If one would understand the Greek genius fully, it would be a good plan to begin with their geometry.

Aristotle would... by no means admit that mathematics was divorced from aesthetic; he could conceive, he said, of nothing more beautiful than the objects of mathematics.

Greek mathematics reveals an important aspect of the Greek genius of which the student of Greek culture is apt to lose sight.

For the mathematician the important consideration is that the foundations of mathematics and a great portion of its content are Greek. The Greeks laid down the first principles, invented the methods ab initio, and fixed the terminology. Mathematics in short is a Greek science, whatever new developments modern analysis has brought or may bring.

It is... the author's confident hope that this book will give a fresh interest to the story of Greek mathematics in the eyes both of mathematicians and of classical scholars.

Eudoxes... not only based the method [of exhaustion] on rigorous demonstration... but he actually applied the method to find the volumes (1) of any pyramid, (2) of the cone, proving (1) that any pyramid is one third part of the prism which has the same base and equal height, and (2) that any cone is one third part of the cylinder which has the same base and equal height. Archimedes, however, tells us the remarkable fact that these two theorems were first discovered by Democritus, though he was not able to prove them (which no doubt means, not that he gave no sort of proof, but that he was not able to establish the propositions by the rigorous methods of Eudoxes.

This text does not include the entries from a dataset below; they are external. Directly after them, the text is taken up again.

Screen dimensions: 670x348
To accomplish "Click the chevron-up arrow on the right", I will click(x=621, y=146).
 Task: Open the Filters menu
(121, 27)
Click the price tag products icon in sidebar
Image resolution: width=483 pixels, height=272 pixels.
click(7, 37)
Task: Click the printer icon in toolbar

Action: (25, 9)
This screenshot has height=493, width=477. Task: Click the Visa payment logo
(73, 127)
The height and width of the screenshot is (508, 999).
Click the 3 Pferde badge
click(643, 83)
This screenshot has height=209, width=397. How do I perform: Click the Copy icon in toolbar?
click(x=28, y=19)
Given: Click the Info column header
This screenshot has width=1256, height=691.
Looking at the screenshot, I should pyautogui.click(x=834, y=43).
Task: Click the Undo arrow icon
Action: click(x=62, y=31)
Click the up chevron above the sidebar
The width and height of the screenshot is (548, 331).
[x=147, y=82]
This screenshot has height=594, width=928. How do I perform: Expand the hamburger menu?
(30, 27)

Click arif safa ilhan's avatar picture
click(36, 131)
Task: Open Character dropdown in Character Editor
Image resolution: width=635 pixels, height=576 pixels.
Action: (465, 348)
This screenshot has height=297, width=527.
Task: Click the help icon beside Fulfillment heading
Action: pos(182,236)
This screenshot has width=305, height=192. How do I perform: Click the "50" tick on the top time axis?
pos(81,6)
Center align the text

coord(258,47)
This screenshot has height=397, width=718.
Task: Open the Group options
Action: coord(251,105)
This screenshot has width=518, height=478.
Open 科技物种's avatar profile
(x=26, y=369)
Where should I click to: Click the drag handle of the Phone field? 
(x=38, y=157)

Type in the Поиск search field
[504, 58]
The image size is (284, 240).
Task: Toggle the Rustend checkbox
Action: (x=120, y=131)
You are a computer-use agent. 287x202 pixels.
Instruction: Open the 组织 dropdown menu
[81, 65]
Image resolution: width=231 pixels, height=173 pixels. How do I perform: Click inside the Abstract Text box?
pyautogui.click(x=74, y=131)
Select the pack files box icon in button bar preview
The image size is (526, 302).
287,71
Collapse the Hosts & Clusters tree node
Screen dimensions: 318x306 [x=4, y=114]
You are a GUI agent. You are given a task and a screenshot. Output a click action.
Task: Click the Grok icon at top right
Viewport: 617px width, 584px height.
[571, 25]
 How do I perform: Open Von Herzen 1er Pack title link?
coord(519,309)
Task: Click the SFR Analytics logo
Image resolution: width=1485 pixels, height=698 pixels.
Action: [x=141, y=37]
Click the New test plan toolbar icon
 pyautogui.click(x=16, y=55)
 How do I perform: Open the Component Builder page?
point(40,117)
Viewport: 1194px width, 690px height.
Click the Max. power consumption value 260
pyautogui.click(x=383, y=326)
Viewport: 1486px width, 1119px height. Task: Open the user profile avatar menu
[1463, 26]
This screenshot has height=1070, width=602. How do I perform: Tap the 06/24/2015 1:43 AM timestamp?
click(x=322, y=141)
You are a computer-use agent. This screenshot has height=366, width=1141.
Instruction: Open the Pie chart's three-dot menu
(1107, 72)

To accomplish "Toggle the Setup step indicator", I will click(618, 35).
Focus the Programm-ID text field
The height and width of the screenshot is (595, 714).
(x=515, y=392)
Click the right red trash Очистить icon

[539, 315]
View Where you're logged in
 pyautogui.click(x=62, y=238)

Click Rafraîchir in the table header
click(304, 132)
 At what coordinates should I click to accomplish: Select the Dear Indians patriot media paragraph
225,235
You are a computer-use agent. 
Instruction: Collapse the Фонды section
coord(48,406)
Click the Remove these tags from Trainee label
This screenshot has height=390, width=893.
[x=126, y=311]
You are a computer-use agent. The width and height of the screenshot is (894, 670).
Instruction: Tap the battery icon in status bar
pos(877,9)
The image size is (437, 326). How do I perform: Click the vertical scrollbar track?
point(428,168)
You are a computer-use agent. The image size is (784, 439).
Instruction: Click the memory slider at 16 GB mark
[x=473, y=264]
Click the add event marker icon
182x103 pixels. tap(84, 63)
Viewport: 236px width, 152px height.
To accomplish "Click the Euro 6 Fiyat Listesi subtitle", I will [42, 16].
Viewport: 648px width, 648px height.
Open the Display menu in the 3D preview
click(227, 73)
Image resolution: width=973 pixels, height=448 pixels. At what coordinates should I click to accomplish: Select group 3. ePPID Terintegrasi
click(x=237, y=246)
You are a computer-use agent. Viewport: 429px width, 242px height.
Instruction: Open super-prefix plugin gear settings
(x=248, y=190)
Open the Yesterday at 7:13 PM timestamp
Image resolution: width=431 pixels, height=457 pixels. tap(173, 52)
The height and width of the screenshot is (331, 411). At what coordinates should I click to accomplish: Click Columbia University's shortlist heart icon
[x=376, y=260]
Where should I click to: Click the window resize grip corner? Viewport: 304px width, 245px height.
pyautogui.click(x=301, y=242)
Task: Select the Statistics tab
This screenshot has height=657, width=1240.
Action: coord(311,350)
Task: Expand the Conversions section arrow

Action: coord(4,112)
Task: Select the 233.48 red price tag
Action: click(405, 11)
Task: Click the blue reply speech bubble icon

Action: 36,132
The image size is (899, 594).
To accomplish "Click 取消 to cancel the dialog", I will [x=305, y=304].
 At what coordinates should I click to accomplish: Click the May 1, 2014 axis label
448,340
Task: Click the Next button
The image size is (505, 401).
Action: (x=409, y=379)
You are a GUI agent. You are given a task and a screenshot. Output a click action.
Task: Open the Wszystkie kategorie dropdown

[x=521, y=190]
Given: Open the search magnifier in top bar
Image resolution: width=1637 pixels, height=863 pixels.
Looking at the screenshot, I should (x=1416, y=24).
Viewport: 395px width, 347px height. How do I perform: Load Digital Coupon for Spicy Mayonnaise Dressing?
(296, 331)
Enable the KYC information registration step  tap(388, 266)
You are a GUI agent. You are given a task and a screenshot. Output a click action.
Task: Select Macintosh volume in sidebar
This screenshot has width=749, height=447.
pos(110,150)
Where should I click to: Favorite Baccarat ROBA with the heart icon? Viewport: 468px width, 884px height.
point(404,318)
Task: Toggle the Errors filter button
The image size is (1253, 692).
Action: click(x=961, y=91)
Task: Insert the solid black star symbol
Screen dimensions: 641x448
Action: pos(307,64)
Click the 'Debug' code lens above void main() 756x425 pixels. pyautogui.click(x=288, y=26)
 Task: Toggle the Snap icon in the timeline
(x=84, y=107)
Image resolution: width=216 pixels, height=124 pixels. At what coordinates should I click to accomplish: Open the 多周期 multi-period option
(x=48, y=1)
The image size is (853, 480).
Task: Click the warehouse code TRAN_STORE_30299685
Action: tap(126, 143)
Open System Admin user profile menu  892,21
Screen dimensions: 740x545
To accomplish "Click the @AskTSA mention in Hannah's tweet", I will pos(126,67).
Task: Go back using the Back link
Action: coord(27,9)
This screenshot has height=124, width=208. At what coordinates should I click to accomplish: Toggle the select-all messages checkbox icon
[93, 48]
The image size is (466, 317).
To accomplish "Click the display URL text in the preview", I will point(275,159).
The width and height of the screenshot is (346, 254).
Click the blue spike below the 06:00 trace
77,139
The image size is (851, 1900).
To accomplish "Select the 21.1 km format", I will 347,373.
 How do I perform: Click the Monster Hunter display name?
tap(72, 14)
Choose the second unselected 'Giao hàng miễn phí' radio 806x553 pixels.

Archimedes adds that we must give no small share of the credit for these theorems to Democritus... another testimony to the marvellous powers, in mathematics as well as in other subjects, of the great man who, in the words of Aristotle, "seems to have thought of everything". ...Democritus wrote on irrationals; he is also said to have discussed the question of two parallel sections of a cone (which were evidently supposed to be indefinitely close together), asking whether we are to regard them as equal or unequal... Democritus was already close on the track of infinitesimals.

Hippocrates... is said to have proved the theorem that circles are to one another as the squares on their diameters, and it is difficult to see how he could have done this except by some form, or anticipation, of the method [of exhaustion].